* [Exercise]: Using the line with "406x398 pixels. How" as your starting point, transcribe it and each line beneath it word for word until the records run out, without pictures.

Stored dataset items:
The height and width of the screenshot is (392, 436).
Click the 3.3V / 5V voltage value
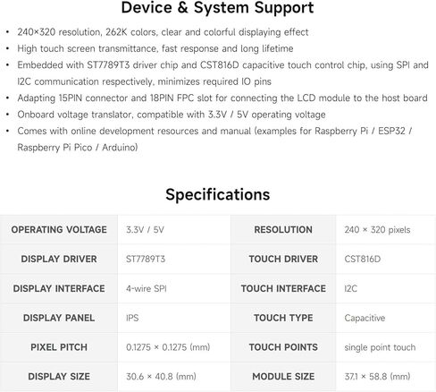145,230
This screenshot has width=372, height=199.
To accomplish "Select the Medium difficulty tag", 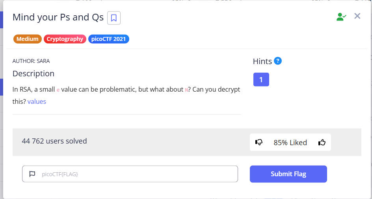I will (28, 39).
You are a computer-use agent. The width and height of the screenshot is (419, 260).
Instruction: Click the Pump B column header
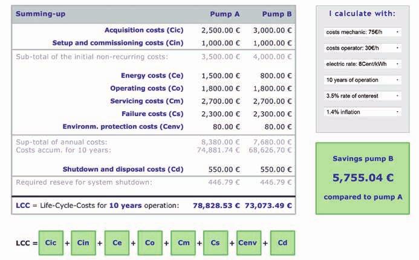coord(276,14)
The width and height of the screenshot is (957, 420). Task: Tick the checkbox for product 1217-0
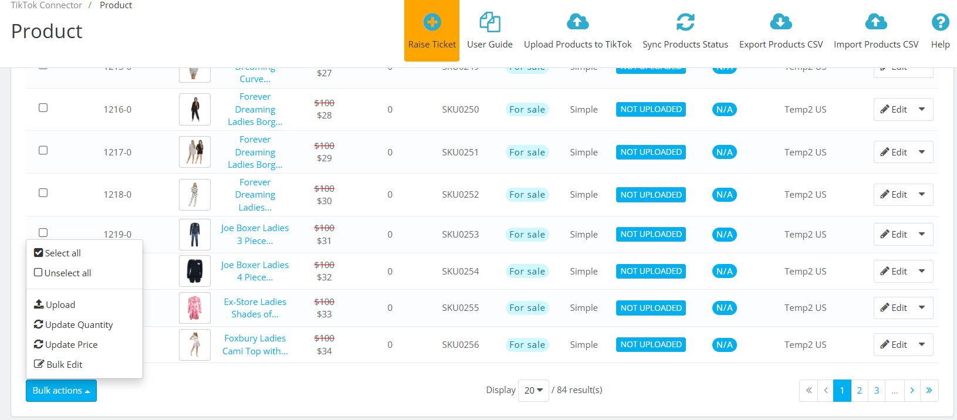[x=43, y=151]
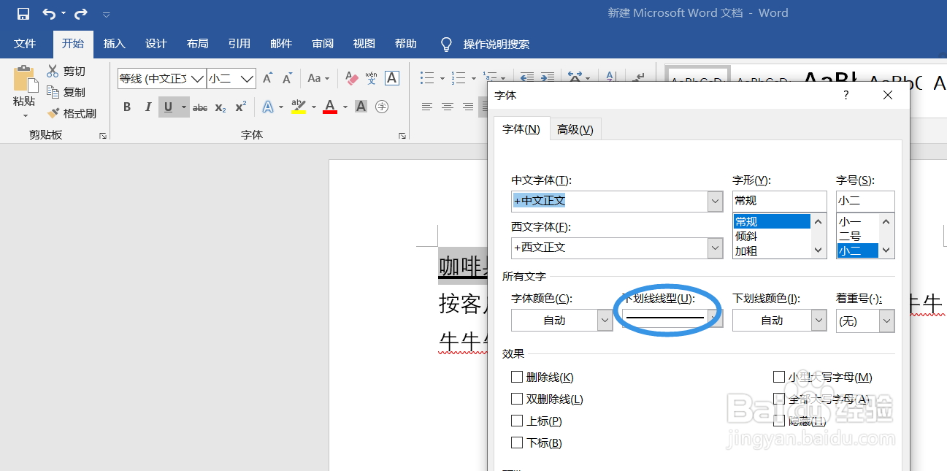
Task: Open the Phonetic Guide tool
Action: (x=371, y=78)
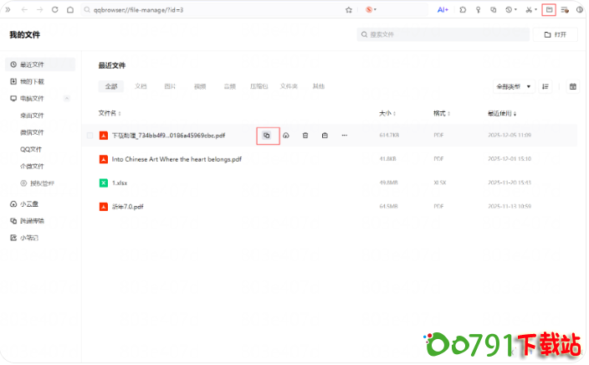Open the scissors screenshot tool dropdown arrow
Image resolution: width=589 pixels, height=365 pixels.
tap(535, 10)
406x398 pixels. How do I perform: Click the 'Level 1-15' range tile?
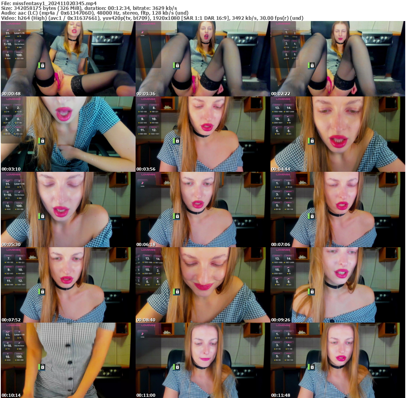click(x=19, y=33)
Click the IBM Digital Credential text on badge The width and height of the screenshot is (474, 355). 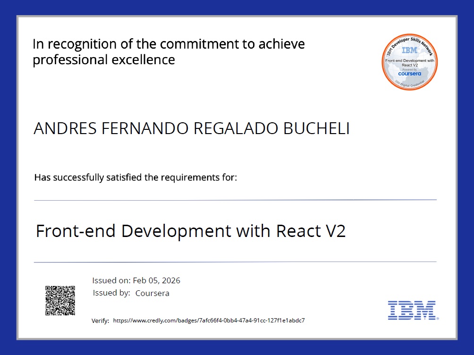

* [Written response]:
406x398 pixels. How do I perform: Click the 'Level 1-15' range tile?
click(x=19, y=33)
Click the IBM Digital Credential text on badge The width and height of the screenshot is (474, 355). 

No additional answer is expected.